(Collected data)
= = = = = = =

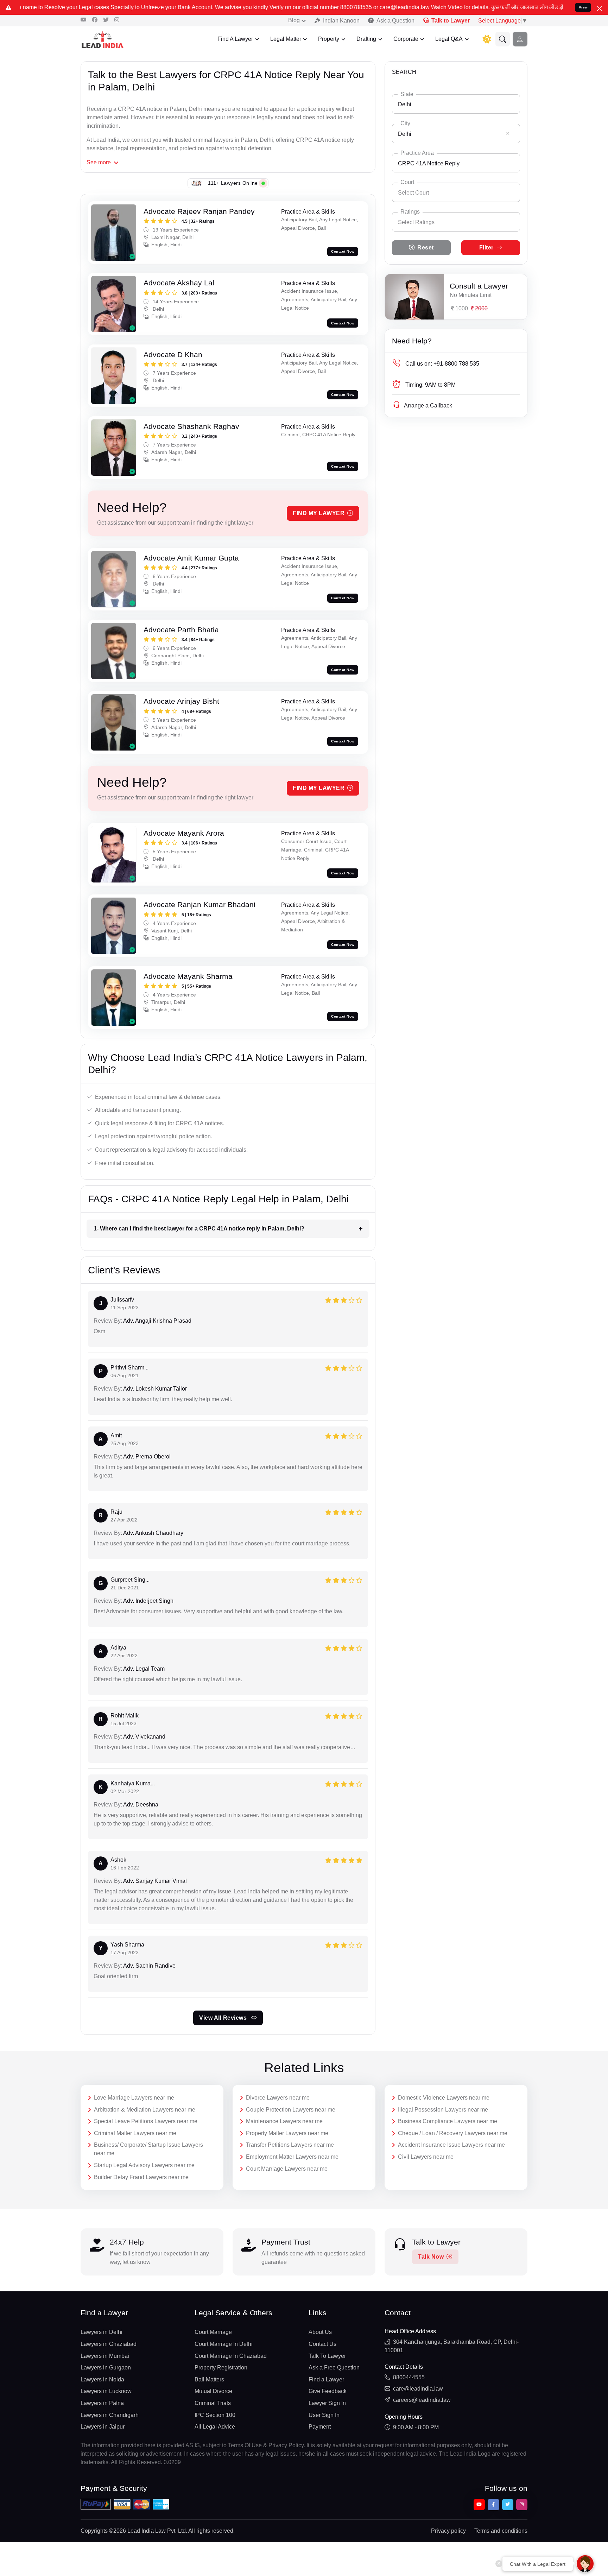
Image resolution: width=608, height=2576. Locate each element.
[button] (502, 39)
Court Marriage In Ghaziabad (231, 2356)
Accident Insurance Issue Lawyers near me (451, 2145)
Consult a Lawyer (479, 286)
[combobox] (456, 104)
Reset (425, 248)
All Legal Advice (215, 2427)
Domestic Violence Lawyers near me (443, 2098)
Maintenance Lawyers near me (284, 2121)
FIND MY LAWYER (318, 513)
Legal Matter (285, 39)
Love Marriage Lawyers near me (134, 2098)
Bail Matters (209, 2379)
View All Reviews (223, 2018)
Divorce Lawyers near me (278, 2098)
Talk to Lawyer (450, 21)
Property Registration (221, 2368)
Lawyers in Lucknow (106, 2391)
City (405, 123)
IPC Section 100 (215, 2415)
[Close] (599, 8)
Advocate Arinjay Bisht (181, 701)
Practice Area (417, 153)
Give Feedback (328, 2391)
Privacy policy (448, 2531)
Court (407, 182)
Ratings (410, 212)
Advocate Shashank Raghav (191, 426)
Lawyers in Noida (102, 2379)
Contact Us (322, 2344)
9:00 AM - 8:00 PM (416, 2427)
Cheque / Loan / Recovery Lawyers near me (452, 2133)
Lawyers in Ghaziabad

= = = = = = =

## [WHAT YOU SHOULD DO]
Note each line above that contains "Lawyers" and copy it out.

## [SOLUTION BELOW]
Accident Insurance Issue Lawyers near me (451, 2145)
Domestic Violence Lawyers near me (443, 2098)
Maintenance Lawyers near me (284, 2121)
Love Marriage Lawyers near me (134, 2098)
Divorce Lawyers near me (278, 2098)
Lawyers in Lucknow (106, 2391)
Lawyers in Noida (102, 2379)
Cheque / Loan / Recovery Lawyers near me (452, 2133)
Lawyers in Ghaziabad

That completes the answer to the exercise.